Абби была довольно аппетитна. Но ее ломанье и капризы наскучили мне довольно быстро. Все у нее было связано с какими-то рамками, запретами, границами, церемониями. Разделено по полочкам. Зарегистрировано. Расфасовано. Вот это можно, а этого – ни в коем случае нельзя. Помню, как я нахохотался, когда впервые услышал, что в ее глазах является развратом.
– Эй, – сказал я ей, – девочка, запомни и учти: ханжа куда грязней любого грешника. Когда два человека нравятся друг другу, ничто в их отношениях не разврат. А если скромность вызвана фригидностью, лучше иметь дело с импотентами.
Она сдавалась. Но это требовало от меня усилий. И я все чаще и чаще задавал себе вопрос «Зачем мне это надо?» Энергия на работе была мне нужней, чем в постели. А тут еще Роза, обеспокоенная затянувшимся романом Руди с Лолой, обратилась ко мне с просьбой:
– Познакомь его с кем-нибудь, Чарли, – попросила она меня.
– Роза, – пытался я отмахнуться, – но ведь вокруг него в ночном клубе столько телок! И они совсем его не сторонятся…
– То-то и оно, – улыбнулась Роза и потрепала меня за щечку. – Понял? Ему пора браться за ум…
Обида, к счастью, сказалась только на цвете лица Абби. От неловкости за собственную грубость я, наверное, повел бы себя дальше мягче и миролюбивей. Но она сама пресекла возможные сантименты:
– С тобой все было по-другому…
Тут я не выдержал. Всадил ей под дых:
– Что значит, «с тобой все было по-другому»? Ты на что это намекаешь, а? – скривил я гримасу. – Что я негр?! И со мной пристало то, чего не позволишь себе в приличном обществе?!

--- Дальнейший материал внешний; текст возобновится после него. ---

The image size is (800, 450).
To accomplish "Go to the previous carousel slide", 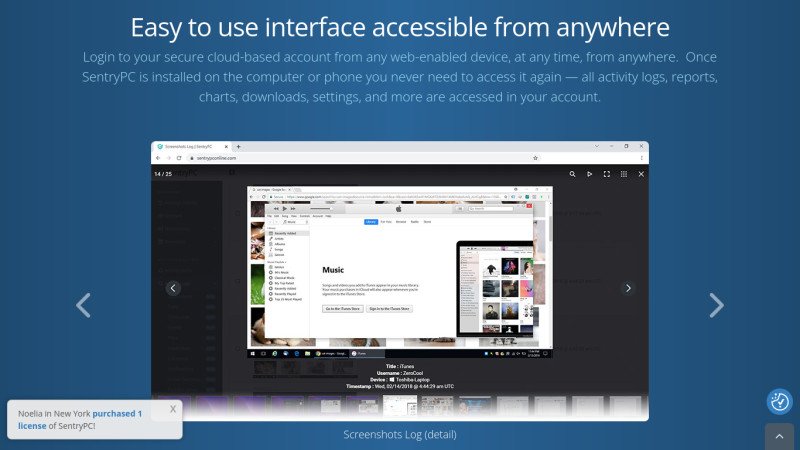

В ее голосе, как взвившийся белый флаг, затрепетала растерянность. Но слишком уж много электричества между нами накопилось. Один раз стоило выдать ей по первое число. Пусть поперхнется собственной стервозностью.
– Чарли!..
– Что «Чарли»?! В таких ситуациях и проявляется расизм. Кем бы я ни был, чего бы ни достиг, я всегда – Чарли. Черный Чарли…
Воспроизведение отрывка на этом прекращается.